Nic Cha Kim: And despite the additional work, Katie didn't mind the change.

Katie Pavkov: It made sense. There wasn't any real negative reason for us not to do it. Obviously, if laws are getting implemented, it's something we have to do anyway.

Nic Cha Kim: Now, don't freak out. The new law does not apply to us regular folks at home. But it will over time apply to all restaurants, big and small.
Is it all worth it?

Anne Krieghoff: It's very much worth it. It’s just a small process change with a huge environmental difference.

Katie Pavkov: I think that it's our responsibility to make sure we're doing our part.

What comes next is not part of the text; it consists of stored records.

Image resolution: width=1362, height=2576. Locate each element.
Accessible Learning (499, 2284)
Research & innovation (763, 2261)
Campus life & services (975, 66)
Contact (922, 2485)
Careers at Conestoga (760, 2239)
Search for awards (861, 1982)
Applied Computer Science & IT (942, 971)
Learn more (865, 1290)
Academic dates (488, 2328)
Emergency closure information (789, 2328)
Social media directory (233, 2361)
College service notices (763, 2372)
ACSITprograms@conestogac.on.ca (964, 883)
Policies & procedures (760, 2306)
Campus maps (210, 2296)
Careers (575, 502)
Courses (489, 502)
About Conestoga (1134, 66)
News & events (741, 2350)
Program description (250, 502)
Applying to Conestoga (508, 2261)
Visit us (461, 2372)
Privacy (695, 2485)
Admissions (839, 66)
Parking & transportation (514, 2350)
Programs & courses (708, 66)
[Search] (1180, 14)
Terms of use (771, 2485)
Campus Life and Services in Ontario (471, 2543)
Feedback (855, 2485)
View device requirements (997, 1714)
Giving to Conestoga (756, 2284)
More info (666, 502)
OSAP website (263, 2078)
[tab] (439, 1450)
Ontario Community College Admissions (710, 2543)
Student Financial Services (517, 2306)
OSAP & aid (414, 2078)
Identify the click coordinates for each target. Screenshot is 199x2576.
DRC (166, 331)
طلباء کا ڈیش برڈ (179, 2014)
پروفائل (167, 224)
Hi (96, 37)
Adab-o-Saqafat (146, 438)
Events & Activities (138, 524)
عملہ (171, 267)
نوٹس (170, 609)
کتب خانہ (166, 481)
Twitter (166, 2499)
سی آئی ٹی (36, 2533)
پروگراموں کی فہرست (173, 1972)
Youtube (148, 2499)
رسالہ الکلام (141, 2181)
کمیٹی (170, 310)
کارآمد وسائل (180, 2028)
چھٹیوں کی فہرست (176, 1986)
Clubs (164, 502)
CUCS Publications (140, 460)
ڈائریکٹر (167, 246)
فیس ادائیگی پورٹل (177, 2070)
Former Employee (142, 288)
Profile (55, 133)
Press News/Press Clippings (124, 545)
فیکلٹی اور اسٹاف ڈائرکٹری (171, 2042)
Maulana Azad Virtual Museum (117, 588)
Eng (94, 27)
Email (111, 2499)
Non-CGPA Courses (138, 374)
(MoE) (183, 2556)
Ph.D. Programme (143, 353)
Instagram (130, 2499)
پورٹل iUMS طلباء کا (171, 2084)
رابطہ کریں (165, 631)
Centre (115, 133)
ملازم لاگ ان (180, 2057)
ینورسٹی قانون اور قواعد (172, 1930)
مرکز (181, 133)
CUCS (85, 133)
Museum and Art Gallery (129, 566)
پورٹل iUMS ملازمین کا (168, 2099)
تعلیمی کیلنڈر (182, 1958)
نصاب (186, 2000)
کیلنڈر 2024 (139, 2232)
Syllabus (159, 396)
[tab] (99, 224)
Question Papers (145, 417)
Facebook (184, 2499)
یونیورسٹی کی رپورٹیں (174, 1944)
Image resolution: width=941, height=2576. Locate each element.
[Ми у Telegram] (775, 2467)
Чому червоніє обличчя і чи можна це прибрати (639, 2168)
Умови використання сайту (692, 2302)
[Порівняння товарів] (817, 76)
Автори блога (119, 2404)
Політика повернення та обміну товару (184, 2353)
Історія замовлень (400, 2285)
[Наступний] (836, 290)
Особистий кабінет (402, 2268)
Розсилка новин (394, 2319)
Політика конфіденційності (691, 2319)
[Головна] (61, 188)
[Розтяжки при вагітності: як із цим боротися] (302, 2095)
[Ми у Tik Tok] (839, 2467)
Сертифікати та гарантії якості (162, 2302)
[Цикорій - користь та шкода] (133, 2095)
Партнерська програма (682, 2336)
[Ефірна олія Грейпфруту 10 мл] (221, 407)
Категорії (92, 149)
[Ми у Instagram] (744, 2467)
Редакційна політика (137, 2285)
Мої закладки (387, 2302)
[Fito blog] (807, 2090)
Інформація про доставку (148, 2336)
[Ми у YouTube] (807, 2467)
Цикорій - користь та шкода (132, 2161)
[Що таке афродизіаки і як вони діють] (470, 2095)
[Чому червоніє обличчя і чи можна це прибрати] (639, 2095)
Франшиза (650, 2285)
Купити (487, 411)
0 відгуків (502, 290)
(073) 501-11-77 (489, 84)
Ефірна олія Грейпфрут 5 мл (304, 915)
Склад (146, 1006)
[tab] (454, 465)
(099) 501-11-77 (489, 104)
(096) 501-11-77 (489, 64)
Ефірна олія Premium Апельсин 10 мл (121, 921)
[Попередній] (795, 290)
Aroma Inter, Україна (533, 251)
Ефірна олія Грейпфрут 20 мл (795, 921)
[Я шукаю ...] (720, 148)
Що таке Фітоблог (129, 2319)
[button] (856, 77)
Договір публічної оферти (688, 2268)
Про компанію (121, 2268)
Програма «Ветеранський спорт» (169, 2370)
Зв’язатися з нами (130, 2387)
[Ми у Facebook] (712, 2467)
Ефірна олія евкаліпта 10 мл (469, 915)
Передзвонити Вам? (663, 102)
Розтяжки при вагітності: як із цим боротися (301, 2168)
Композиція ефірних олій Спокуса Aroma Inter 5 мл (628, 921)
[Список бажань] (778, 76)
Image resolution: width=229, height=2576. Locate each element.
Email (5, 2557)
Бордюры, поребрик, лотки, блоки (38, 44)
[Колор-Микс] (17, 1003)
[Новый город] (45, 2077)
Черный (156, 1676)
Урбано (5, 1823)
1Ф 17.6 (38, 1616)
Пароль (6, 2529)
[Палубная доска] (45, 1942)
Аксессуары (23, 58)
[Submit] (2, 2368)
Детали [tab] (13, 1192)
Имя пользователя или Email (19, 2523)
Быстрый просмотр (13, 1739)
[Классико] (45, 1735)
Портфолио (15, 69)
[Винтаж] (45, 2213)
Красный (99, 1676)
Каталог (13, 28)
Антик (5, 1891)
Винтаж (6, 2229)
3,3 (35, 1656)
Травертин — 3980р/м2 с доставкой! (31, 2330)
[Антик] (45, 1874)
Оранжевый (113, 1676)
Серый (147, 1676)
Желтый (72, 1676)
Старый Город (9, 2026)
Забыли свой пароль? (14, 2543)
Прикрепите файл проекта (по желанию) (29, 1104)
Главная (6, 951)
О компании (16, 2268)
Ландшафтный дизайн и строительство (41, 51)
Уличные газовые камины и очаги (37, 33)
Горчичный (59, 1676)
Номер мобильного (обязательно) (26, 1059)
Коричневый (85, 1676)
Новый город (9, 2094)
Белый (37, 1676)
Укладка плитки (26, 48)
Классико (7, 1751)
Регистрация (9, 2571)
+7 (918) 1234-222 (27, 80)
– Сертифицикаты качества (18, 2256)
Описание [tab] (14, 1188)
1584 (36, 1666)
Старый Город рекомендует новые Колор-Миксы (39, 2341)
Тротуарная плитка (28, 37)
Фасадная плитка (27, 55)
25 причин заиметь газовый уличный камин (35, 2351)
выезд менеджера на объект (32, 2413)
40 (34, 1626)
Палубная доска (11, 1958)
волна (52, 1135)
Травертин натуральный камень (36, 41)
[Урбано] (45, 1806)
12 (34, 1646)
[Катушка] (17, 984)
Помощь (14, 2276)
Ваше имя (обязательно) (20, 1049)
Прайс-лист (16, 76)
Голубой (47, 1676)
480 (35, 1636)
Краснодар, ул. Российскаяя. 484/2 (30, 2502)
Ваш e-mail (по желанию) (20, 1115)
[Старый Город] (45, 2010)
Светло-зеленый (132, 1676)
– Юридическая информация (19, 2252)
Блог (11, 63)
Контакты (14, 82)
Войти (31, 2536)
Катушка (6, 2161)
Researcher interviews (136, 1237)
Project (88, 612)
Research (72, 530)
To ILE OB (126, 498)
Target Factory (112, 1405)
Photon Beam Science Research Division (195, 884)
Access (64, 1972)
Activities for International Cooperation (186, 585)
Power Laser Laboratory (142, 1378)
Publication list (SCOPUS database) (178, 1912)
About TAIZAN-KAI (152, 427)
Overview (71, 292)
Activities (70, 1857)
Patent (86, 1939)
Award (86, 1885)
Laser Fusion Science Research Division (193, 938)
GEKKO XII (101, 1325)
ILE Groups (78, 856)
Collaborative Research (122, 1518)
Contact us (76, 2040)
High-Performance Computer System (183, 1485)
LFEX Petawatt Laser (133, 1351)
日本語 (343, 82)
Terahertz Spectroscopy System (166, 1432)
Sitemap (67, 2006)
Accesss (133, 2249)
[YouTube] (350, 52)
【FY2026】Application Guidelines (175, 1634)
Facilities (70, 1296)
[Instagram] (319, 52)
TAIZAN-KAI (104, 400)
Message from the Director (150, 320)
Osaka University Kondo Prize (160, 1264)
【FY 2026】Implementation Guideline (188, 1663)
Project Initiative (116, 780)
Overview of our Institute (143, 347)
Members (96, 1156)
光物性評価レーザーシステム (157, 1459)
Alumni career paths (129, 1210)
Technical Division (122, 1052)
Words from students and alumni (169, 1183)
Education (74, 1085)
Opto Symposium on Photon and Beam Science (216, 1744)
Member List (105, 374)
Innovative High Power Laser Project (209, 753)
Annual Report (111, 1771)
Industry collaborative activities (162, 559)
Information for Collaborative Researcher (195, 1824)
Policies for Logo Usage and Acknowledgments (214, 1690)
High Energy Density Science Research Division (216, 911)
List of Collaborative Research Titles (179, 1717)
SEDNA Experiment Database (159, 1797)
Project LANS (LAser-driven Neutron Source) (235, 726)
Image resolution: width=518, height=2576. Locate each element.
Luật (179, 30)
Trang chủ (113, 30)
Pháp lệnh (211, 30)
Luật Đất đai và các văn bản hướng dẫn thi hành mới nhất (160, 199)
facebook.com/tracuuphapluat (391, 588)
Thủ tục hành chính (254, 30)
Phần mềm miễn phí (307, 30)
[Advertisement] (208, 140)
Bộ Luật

You know I think it's important for us to make sure we're doing what we can for the environment.

Nic Cha Kim: How important do you think this bill is?

Tom Koutroulis: I think it’s very important. It will help motivate and give reason for our businesses to recycle for those that are not motivated. We wanted to find a beneficial reuse for everything that we touch...and food waste being one of our final frontiers... we had to come up with a creative solution.

Nic Cha Kim: When it comes to garbage, turning food waste to fuel is one creative solution whose time has come. I'm Nic Cha Kim for “SoCal Connected.”